___ Text to read ___

More to the point, I was wondering if there was anybody else in the college pond who wanted to treat ballroom dance as more than a friend.

If you look at the general flow of the volume of ballroom of dancers, it will go something like this. Let's say there is a competition with 100 competing couples (remembering couples can dance two levels):
    35 will dance Newcomer
  • 50 will dance Bronze
  • 30 will dance Silver
  • 15 will dance Gold
  • 8 will dance Novice
  • 3 will dance Prechamp
  • Every once in a while, there may be 1-2 couples that make it to Champ
I'm over-simplifying it, but not many people want to (or are willing to) make the push past the bronze hump, then the syllabus-to-open hump. So, where does everyone go, and why?

Well, for one, the "while I'm in college" constraint typically makes it difficult for college couples to get to champ - unless you start in Freshman Undergrad and stay through your masters (or you're Alex Rowan), it'll be tough to go the distance in the allotted time. But even then, the steady stream of open dancers seems to trickle off rather rapidly...but why? Where do they all go?

They go to the a bigger pond - the Adult Amateur category.

Imagine, instead of the pyramidic picture I painted of how dancers struggle to make it to the top, there are more people in Champ than Novice because they've won Prechamp too many times and it would now be cherry-picking. Yeah. Imagine walking into the ballroom and out of the several hundred dancers there, only about 5% are wearing dresses that cost less than $1K. Earlier this year, I danced a prechamp standard round at Michcomp - ONE guy wore a tailsuit. At the MAC in January, I was one of 2 or 3 out of 40 that DIDN'T wear tails. But the wardrobe and distribution wasn't even the most jarring difference.

It was the chins.
[the wha...?]

THE CHINS. STUCK IN THE AIR, NO LOOKING DOWN.

Everybody had their head held high, dancing or not. And nobody talked to anyone other than their partners and coaches, save for the few sets of college "teams" (meaning 4-5 couples out of a team of 50+) that came as a group. Everyone was there on business - "this is the result of the work I have done. I am here to dance my best, and hopefully it's enough to get me into nationals. I am here for the dancing and for the ribbon." And that was it. No "dude, let's chill," or "can you teach me that," or anything like that. It was all....COLD. Oh, sure, a few "I love your dress" comments, and a couple "You guys were great" compliments, and the occasional, "Oh! I haven't seen you since X!" introduction. But mostly, people came alone and kept to themselves.

___ Data shown ___

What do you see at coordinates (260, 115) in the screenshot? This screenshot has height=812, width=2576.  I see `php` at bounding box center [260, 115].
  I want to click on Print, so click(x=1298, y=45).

___

Exercises to complete
a – Answer these questions from the ballroom dance text:
(i) In the example competition of 100 couples, how many will dance Silver?
(ii) At the prechamp standard round at Michcomp, how many men wore a tailsuit?
(iii) Into which category do the open dancers go?
b – Summarize the ballroom dance text in two sentences.
The listing has no connection to the text about ballroom dance.

Answers for this exercise
a –
(i) 30
(ii) One
(iii) The Adult Amateur category

b – In the example of a competition with 100 couples, many fewer dance the upper levels than Newcomer or Bronze, and the open dancers who trickle off go to the bigger pond of the Adult Amateur category. There, the writer saw costly dresses, tailsuits and chins held high, and most people came alone, kept to themselves and were there to dance their best.